Et ce qu’ils détestent le plus c’est qu’on leur fasse la
démonstration qu’ils ont tort. Mais IRMA a fait la démonstration
de l’impréparation systémique, pour des raisons financières et
idéologiques, et de la duperie des tenants du système.
Cette catastrophe est déjà et sera
encore une bonne occasion pour plus d’un de parader sur le malheur
d’autrui, de faire des promesses qui ne seront jamais tenues, de
faire croire que la responsabilité incombe à l’incivisme mais
surtout de tenter de renaître. Les visites politiciennes qui
viennent seront là pour la « com » et non pour engager
une véritable et nouvelle politique tenant compte de cette
expérience. Les mises à l’écart de la presse locale en disent
long.
La presse locale a eu un mal fou pour
avoir des informations de la préfecture de Guadeloupe, malgré la
présence de la ministre de l’outre-mer, alors que les presses
nationales et internationales en savaient déjà long. Il est vrai
que la presse nationale peut permettre à Jupiter de redorer son
blason puisqu’il doit être en Guadeloupe ce mardi 12, jour de
grève générale contre sa politique antisociale. Il a prévenu
qu’il ne cédera ni aux fainéants – ni aux extrêmes, alors ce
sera silence radio sur les grandes chaînes nationales, ou plutôt un
seul et unique sujet du jour : « Jupiter aux Antilles »
pour sauver ces français du bout du monde.
Jupiter ne vient pas sauver les quidams
qui souffrent le martyre mais, en faisant d’une pierre deux coups,
se refaire une santé médiatique et sauver le capitalisme.

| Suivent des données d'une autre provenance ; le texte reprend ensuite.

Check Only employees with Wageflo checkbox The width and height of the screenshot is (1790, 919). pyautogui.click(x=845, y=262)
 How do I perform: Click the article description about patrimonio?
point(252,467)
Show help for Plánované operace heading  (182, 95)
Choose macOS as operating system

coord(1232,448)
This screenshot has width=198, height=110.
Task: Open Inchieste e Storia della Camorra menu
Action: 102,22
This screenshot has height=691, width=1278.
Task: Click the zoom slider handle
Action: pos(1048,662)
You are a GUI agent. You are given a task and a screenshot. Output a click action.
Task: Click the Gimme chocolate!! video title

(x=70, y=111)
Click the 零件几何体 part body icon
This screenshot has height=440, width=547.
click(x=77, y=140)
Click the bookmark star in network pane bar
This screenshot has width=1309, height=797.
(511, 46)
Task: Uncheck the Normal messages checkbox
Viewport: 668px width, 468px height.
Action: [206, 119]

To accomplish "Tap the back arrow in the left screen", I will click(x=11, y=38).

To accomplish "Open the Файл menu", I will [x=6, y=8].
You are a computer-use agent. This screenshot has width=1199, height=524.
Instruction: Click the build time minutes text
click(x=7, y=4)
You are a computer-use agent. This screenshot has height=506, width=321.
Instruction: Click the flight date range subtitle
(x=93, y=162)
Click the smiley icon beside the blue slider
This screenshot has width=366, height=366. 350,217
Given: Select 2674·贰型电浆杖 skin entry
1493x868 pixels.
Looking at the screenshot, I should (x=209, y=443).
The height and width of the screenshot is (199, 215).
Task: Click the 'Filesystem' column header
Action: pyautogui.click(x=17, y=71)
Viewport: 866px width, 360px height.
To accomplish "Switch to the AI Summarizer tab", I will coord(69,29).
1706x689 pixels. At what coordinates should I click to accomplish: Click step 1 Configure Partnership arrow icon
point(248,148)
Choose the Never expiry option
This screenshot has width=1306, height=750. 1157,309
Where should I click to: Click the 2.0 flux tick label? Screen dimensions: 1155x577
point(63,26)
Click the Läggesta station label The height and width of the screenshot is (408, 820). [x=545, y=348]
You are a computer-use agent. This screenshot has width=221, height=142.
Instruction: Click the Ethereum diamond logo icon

Ce sont
les entreprises de construction qui se frottent déjà les mains, des
réunions se tiennent quotidiennement en Guadeloupe, et le service de
communication de Jupiter qui voit là l’occasion ultime de
présenter au peuple un Jupiter à visage humain alors que les
fainéants et les extrêmes manifestent pour des « privilèges ».